Mi pare che l'umanità sia venuta progressivamente concordando che non basta una dichiarazione che il fatto sia accaduto, ma serva una qualche "evidenza" dell'accadimento per poterlo classificare come "fatto".
Il graffio su una macchina è un'evidenza. Non prova che l'abbia causato Tizio, ma ha il "peso" dell'esistere, indipendentemente dalla mia dichiarazione.
Una ferita sul mio corpo è un'evidenza. Non prova che l'abbia causata Sempronio, ma indubitabilmente esiste, indipendentemente dalla mia dichiarazione
Un'ingiuria verbale o un comportamento non desiderato, in assenza di evidenze indipendenti da me, esistono solo per la mia dichiarazione.
Nei primi due casi, se la mia dichiarazione attribuisce il "fatto" a qualcuno, è evidente che tale legame casuale tra il fatto, che sussiste di per sé, e chi io dichiaro che ne sia l'autore, richieda una forma di "supporto" terzo.
Nel terzo caso, la stessa esistenza del fatto richiede una qualche forma di supporto terzo, cosa che, mi pare, tutti i sistemi giuridici moderni riconoscano.
Ecco, mi sembra che il senso dell'osservazione di Marco Calamari fosse questo: un invito, nella bellissima palestra dialettica che è questa mailing list, ad indicare in modo chiaro ed identificabile il supporto per i "fatti" che vengono dichiarati.
Ciao, Enrico
Il 10/05/2021 13:53, Claudia Giulia ha scritto:
Rispondo in riferimento a ciò che ha scritto M.Calamari. Non entro nel merito della questione Stallman
Ma sù una cosa incredibilmente scivolosa che hai scritto, caro Marco, sì. È necessario chiarire.
Ti sbagli > “Nella mia personale *definizione un fatto è una prova che reggerebbe in tribunale* od in una discussione tra storici o matematici, non un tweet od un post nato nelle fogne social, per quanto l'autore possa essere stimato o parere affidabile.”
*Un fatto è tale poiché è accaduto.* La tua (la mia, di chiunque) personale definizione è irrilevante.
Dimostrare o meno la veridicità di un fatto, convincere una giuria (o chi per essa) non cancella i fatti.

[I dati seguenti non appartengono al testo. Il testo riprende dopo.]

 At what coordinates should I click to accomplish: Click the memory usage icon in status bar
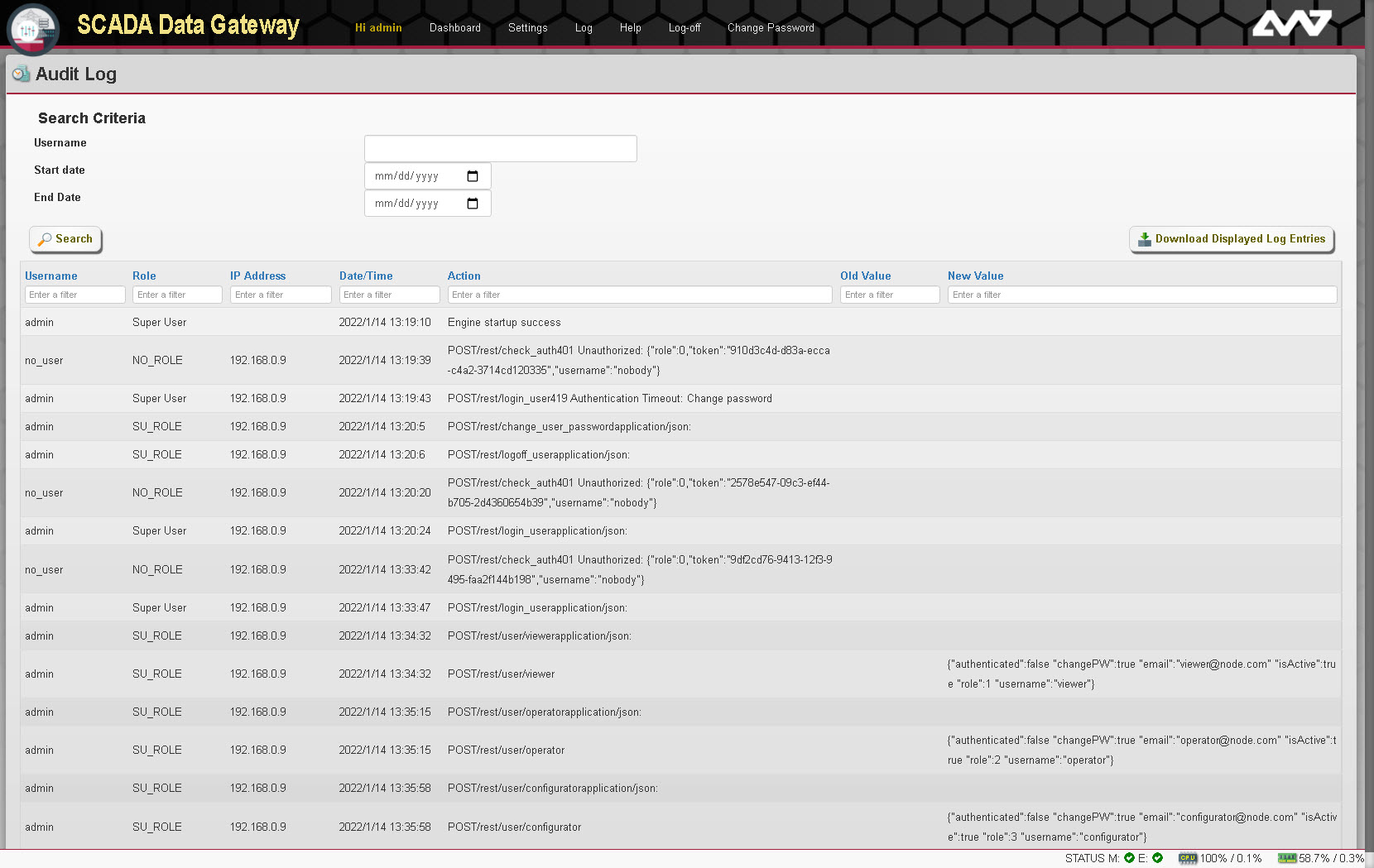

D’altronde *se la tua *affermazione fosse sensata*, allora se qualcuno ti graffia l’auto e non si ferma e tu non hai preso la targa, seguendo il tuo ragionamento, quel graffio sulla tua auto non Ti è stato fatto, poiché non esistono prove che qualcuno l’abbia graffiata* (magari l’hai graffiata tu per truffare l’assicurazione, qualcuno potrebbe dire).
Tuttavia, pur in assenza di prove schiaccianti, il danno ti è stato fatto: qualcuno ti ha graffiato l’auto, e questo prescinde dal fatto che non sei in condizioni di dimostrarlo.
Se non riesci a dimostrarlo non significa che ciò che affermi nel dire “mi hanno graffiato l’auto”, provenga da una fogna, perché invece proverebbe da una tua sincera affermazione.
Facciamo che se vogliamo preservare l’innocenza di Stallman non chiamiamo fogne le vittime?
Ce la possiamo fare? C’è la potete fare?
Daje! Facciamocela.
Una buona giornata a tutti
Inviato da iPhone
Il giorno 10 mag 2021, alle ore 1:21 PM, Marco A. Calamari <marcoc_maillist@marcoc.it> ha scritto:
Nella mia personale definizione un fatto è una prova che reggerebbe in tribunale od in una discussione tra storici o matematici, non un tweet od un post nato nelle fogne social, per quanto l'autore possa essere stimato o parere affidabile.